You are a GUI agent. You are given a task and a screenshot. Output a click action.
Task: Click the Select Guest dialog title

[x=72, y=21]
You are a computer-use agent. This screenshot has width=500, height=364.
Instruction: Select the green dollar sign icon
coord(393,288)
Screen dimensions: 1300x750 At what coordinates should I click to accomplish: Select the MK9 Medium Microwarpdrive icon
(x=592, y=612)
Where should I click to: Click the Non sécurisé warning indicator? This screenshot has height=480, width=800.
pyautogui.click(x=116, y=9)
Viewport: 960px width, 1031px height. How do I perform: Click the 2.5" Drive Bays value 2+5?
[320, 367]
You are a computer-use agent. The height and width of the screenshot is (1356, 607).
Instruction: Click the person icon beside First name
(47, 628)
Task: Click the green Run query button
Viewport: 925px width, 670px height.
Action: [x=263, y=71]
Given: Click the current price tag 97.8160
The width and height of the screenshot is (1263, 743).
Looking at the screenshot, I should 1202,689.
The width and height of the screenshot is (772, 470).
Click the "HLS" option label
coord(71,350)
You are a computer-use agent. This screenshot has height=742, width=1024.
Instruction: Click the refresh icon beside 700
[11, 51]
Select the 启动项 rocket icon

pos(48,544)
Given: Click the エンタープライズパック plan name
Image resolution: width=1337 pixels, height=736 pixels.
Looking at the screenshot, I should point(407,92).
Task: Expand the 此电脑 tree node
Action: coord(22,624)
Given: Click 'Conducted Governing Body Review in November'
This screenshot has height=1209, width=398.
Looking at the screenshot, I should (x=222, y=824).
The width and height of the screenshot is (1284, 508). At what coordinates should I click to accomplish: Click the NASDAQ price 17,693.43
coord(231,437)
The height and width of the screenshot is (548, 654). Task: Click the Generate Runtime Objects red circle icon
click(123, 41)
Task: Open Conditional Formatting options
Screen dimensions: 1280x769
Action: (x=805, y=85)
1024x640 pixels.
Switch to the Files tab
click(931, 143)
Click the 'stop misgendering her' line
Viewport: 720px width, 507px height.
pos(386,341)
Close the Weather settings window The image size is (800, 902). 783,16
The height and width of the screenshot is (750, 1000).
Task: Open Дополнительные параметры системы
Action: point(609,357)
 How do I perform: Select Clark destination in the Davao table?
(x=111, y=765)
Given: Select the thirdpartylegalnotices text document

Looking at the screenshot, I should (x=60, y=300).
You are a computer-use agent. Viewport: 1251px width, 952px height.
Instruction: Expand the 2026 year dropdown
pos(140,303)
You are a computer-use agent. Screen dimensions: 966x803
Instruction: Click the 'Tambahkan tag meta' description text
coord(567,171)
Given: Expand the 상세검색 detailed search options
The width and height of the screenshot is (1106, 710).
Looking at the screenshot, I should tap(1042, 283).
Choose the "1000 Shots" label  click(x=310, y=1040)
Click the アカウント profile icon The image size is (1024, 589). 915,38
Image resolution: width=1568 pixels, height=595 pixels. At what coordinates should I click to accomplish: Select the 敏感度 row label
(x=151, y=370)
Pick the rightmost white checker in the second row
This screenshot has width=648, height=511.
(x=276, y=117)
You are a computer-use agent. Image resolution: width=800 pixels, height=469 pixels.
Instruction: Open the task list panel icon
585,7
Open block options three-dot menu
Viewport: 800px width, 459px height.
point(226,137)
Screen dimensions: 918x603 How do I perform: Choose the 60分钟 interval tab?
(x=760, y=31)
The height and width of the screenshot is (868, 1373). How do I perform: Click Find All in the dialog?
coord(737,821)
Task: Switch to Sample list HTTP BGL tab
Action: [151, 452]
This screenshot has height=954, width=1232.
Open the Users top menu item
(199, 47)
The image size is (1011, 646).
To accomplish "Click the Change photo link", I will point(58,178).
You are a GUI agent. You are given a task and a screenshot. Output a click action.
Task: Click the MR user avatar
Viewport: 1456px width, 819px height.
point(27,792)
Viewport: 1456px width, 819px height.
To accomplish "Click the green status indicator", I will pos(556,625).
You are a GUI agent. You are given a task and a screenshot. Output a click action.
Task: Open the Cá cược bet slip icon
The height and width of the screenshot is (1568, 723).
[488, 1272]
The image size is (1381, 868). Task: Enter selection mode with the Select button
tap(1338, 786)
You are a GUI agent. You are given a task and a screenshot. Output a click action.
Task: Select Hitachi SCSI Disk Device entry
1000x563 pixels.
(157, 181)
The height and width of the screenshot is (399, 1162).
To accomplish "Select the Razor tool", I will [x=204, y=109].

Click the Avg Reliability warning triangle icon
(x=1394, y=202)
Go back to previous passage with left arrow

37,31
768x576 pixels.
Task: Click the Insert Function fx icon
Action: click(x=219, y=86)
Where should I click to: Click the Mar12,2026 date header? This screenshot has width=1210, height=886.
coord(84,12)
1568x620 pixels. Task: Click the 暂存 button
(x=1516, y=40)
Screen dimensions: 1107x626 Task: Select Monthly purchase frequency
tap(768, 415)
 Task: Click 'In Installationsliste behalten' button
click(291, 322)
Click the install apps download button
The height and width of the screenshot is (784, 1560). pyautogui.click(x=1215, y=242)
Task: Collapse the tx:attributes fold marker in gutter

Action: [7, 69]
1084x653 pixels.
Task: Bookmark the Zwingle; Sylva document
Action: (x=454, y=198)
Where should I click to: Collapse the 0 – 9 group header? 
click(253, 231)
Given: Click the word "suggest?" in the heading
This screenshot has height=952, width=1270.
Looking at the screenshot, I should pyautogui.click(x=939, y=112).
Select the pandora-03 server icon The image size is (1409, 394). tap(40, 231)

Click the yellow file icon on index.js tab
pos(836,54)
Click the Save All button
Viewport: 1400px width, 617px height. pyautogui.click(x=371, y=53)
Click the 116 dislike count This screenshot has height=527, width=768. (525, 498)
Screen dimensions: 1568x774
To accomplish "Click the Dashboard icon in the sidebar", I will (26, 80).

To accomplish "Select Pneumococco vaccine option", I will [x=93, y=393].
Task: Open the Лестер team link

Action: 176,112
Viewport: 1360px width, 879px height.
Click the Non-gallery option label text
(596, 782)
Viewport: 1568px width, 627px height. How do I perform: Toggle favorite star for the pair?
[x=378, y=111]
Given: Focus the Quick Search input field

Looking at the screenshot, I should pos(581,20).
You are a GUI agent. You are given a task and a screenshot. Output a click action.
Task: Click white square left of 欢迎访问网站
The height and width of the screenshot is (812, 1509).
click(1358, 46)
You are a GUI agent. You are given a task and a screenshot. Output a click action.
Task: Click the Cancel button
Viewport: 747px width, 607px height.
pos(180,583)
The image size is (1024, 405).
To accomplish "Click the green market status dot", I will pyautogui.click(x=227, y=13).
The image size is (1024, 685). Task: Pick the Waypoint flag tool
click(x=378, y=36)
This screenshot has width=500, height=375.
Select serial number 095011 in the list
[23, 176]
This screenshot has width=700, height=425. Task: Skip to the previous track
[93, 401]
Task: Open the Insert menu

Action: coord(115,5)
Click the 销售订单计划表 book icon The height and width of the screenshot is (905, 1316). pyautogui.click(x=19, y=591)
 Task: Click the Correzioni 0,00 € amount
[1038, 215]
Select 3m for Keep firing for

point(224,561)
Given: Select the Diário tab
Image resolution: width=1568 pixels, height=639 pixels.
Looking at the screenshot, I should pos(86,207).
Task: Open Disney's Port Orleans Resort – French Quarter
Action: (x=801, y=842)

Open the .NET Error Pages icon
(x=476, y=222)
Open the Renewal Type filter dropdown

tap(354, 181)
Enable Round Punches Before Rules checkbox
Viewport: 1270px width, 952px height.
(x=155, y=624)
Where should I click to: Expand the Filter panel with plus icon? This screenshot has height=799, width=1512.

──────

Exercise requirements => Please rewrite the records above, replacing "computer-use agent" with "screen-control agent" wherever it appears and leaving everything else unchanged.

Result of this exercise =>
You are a GUI agent. You are given a task and a screenshot. Output a click action.
Task: Click the Select Guest dialog title

[x=72, y=21]
You are a screen-control agent. This screenshot has width=500, height=364.
Instruction: Select the green dollar sign icon
coord(393,288)
Screen dimensions: 1300x750 At what coordinates should I click to accomplish: Select the MK9 Medium Microwarpdrive icon
(x=592, y=612)
Where should I click to: Click the Non sécurisé warning indicator? This screenshot has height=480, width=800.
pyautogui.click(x=116, y=9)
Viewport: 960px width, 1031px height. How do I perform: Click the 2.5" Drive Bays value 2+5?
[320, 367]
You are a screen-control agent. The height and width of the screenshot is (1356, 607).
Instruction: Click the person icon beside First name
(47, 628)
Task: Click the green Run query button
Viewport: 925px width, 670px height.
Action: [x=263, y=71]
Given: Click the current price tag 97.8160
The width and height of the screenshot is (1263, 743).
Looking at the screenshot, I should 1202,689.
The width and height of the screenshot is (772, 470).
Click the "HLS" option label
coord(71,350)
You are a screen-control agent. This screenshot has height=742, width=1024.
Instruction: Click the refresh icon beside 700
[11, 51]
Select the 启动项 rocket icon

pos(48,544)
Given: Click the エンタープライズパック plan name
Image resolution: width=1337 pixels, height=736 pixels.
Looking at the screenshot, I should point(407,92).
Task: Expand the 此电脑 tree node
Action: coord(22,624)
Given: Click 'Conducted Governing Body Review in November'
This screenshot has height=1209, width=398.
Looking at the screenshot, I should (x=222, y=824).
The width and height of the screenshot is (1284, 508). At what coordinates should I click to accomplish: Click the NASDAQ price 17,693.43
coord(231,437)
The height and width of the screenshot is (548, 654). Task: Click the Generate Runtime Objects red circle icon
click(123, 41)
Task: Open Conditional Formatting options
Screen dimensions: 1280x769
Action: (x=805, y=85)
1024x640 pixels.
Switch to the Files tab
click(931, 143)
Click the 'stop misgendering her' line
Viewport: 720px width, 507px height.
pos(386,341)
Close the Weather settings window The image size is (800, 902). 783,16
The height and width of the screenshot is (750, 1000).
Task: Open Дополнительные параметры системы
Action: point(609,357)
 How do I perform: Select Clark destination in the Davao table?
(x=111, y=765)
Given: Select the thirdpartylegalnotices text document

Looking at the screenshot, I should (x=60, y=300).
You are a screen-control agent. Viewport: 1251px width, 952px height.
Instruction: Expand the 2026 year dropdown
pos(140,303)
You are a screen-control agent. Screen dimensions: 966x803
Instruction: Click the 'Tambahkan tag meta' description text
coord(567,171)
Given: Expand the 상세검색 detailed search options
The width and height of the screenshot is (1106, 710).
Looking at the screenshot, I should tap(1042, 283).
Choose the "1000 Shots" label  click(x=310, y=1040)
Click the アカウント profile icon The image size is (1024, 589). 915,38
Image resolution: width=1568 pixels, height=595 pixels. At what coordinates should I click to accomplish: Select the 敏感度 row label
(x=151, y=370)
Pick the rightmost white checker in the second row
This screenshot has width=648, height=511.
(x=276, y=117)
You are a screen-control agent. Image resolution: width=800 pixels, height=469 pixels.
Instruction: Open the task list panel icon
585,7
Open block options three-dot menu
Viewport: 800px width, 459px height.
point(226,137)
Screen dimensions: 918x603 How do I perform: Choose the 60分钟 interval tab?
(x=760, y=31)
The height and width of the screenshot is (868, 1373). How do I perform: Click Find All in the dialog?
coord(737,821)
Task: Switch to Sample list HTTP BGL tab
Action: [151, 452]
This screenshot has height=954, width=1232.
Open the Users top menu item
(199, 47)
The image size is (1011, 646).
To accomplish "Click the Change photo link", I will point(58,178).
You are a GUI agent. You are given a task and a screenshot. Output a click action.
Task: Click the MR user avatar
Viewport: 1456px width, 819px height.
point(27,792)
Viewport: 1456px width, 819px height.
To accomplish "Click the green status indicator", I will pos(556,625).
You are a GUI agent. You are given a task and a screenshot. Output a click action.
Task: Open the Cá cược bet slip icon
The height and width of the screenshot is (1568, 723).
[488, 1272]
The image size is (1381, 868). Task: Enter selection mode with the Select button
tap(1338, 786)
You are a GUI agent. You are given a task and a screenshot. Output a click action.
Task: Select Hitachi SCSI Disk Device entry
1000x563 pixels.
(157, 181)
The height and width of the screenshot is (399, 1162).
To accomplish "Select the Razor tool", I will [x=204, y=109].

Click the Avg Reliability warning triangle icon
(x=1394, y=202)
Go back to previous passage with left arrow

37,31
768x576 pixels.
Task: Click the Insert Function fx icon
Action: click(x=219, y=86)
Where should I click to: Click the Mar12,2026 date header? This screenshot has width=1210, height=886.
coord(84,12)
1568x620 pixels. Task: Click the 暂存 button
(x=1516, y=40)
Screen dimensions: 1107x626 Task: Select Monthly purchase frequency
tap(768, 415)
 Task: Click 'In Installationsliste behalten' button
click(291, 322)
Click the install apps download button
The height and width of the screenshot is (784, 1560). pyautogui.click(x=1215, y=242)
Task: Collapse the tx:attributes fold marker in gutter

Action: [7, 69]
1084x653 pixels.
Task: Bookmark the Zwingle; Sylva document
Action: (x=454, y=198)
Where should I click to: Collapse the 0 – 9 group header? 
click(253, 231)
Given: Click the word "suggest?" in the heading
This screenshot has height=952, width=1270.
Looking at the screenshot, I should pyautogui.click(x=939, y=112).
Select the pandora-03 server icon The image size is (1409, 394). tap(40, 231)

Click the yellow file icon on index.js tab
pos(836,54)
Click the Save All button
Viewport: 1400px width, 617px height. pyautogui.click(x=371, y=53)
Click the 116 dislike count This screenshot has height=527, width=768. (525, 498)
Screen dimensions: 1568x774
To accomplish "Click the Dashboard icon in the sidebar", I will (26, 80).

To accomplish "Select Pneumococco vaccine option", I will [x=93, y=393].
Task: Open the Лестер team link

Action: 176,112
Viewport: 1360px width, 879px height.
Click the Non-gallery option label text
(596, 782)
Viewport: 1568px width, 627px height. How do I perform: Toggle favorite star for the pair?
[x=378, y=111]
Given: Focus the Quick Search input field

Looking at the screenshot, I should pos(581,20).
You are a GUI agent. You are given a task and a screenshot. Output a click action.
Task: Click white square left of 欢迎访问网站
The height and width of the screenshot is (812, 1509).
click(1358, 46)
You are a GUI agent. You are given a task and a screenshot. Output a click action.
Task: Click the Cancel button
Viewport: 747px width, 607px height.
pos(180,583)
The image size is (1024, 405).
To accomplish "Click the green market status dot", I will pyautogui.click(x=227, y=13).
The image size is (1024, 685). Task: Pick the Waypoint flag tool
click(x=378, y=36)
This screenshot has width=500, height=375.
Select serial number 095011 in the list
[23, 176]
This screenshot has width=700, height=425. Task: Skip to the previous track
[93, 401]
Task: Open the Insert menu

Action: coord(115,5)
Click the 销售订单计划表 book icon The height and width of the screenshot is (905, 1316). pyautogui.click(x=19, y=591)
 Task: Click the Correzioni 0,00 € amount
[1038, 215]
Select 3m for Keep firing for

point(224,561)
Given: Select the Diário tab
Image resolution: width=1568 pixels, height=639 pixels.
Looking at the screenshot, I should pos(86,207).
Task: Open Disney's Port Orleans Resort – French Quarter
Action: (x=801, y=842)

Open the .NET Error Pages icon
(x=476, y=222)
Open the Renewal Type filter dropdown

tap(354, 181)
Enable Round Punches Before Rules checkbox
Viewport: 1270px width, 952px height.
(x=155, y=624)
Where should I click to: Expand the Filter panel with plus icon? This screenshot has height=799, width=1512.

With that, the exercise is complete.